To address this issue, we propose an intuitive method for the systematic categorization of errors, thereby enabling a fine-grained analysis of semantic segmentation models. Since we assign each erroneous pixel to precisely one error type, our method seamlessly extends the popular IoU-based evaluation by shedding more light on the false positive and false negative predictions. Our approach is model- and dataset-agnostic, as it does not rely on additional information besides the predicted and ground-truth segmentation masks.

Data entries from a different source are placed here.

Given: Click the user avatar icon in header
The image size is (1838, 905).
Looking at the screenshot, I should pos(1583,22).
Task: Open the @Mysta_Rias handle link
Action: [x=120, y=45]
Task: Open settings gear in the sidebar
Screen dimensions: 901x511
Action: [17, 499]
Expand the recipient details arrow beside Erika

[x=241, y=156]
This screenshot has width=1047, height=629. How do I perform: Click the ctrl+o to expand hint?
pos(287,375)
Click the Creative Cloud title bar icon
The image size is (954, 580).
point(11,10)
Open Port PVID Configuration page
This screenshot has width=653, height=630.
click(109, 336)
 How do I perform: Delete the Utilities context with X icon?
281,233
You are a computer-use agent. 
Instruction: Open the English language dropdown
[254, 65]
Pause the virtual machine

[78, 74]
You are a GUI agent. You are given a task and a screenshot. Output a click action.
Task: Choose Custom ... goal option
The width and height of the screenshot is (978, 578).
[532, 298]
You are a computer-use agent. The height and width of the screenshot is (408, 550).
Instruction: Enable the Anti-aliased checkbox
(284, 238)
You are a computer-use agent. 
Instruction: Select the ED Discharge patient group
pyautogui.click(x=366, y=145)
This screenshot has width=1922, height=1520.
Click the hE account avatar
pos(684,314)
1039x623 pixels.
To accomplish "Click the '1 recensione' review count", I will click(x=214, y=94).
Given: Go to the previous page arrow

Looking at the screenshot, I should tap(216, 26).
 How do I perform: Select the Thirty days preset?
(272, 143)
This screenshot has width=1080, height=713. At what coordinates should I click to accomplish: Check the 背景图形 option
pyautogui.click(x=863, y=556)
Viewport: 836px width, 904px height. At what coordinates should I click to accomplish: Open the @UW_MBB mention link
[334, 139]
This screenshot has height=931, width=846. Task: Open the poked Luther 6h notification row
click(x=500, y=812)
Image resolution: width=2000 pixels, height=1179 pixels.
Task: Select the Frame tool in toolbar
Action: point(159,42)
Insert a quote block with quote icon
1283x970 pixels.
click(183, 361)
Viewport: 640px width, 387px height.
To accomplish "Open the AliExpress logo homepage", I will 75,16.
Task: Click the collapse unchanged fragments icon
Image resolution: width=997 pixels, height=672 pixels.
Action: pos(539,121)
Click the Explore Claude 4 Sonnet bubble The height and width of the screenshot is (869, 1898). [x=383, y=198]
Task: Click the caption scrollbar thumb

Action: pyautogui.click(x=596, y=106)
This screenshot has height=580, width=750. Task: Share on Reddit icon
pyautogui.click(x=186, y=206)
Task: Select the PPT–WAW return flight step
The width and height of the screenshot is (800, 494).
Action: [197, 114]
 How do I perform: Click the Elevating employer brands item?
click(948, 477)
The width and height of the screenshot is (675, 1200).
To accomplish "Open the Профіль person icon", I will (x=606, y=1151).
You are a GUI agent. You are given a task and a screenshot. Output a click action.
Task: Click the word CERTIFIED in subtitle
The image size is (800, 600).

In our experiments, we demonstrate that our method accurately assesses model strengths and weaknesses on a quantitative basis, thus reducing the dependence on time-consuming qualitative model inspection. We analyze a variety of state-of-the-art semantic segmentation models, revealing systematic differences across various architectural paradigms. Exploiting the gained insights, we showcase that combining two models with complementary strengths in a straightforward way is sufficient to consistently improve mIoU, even for models setting the current state of the art on ADE20K.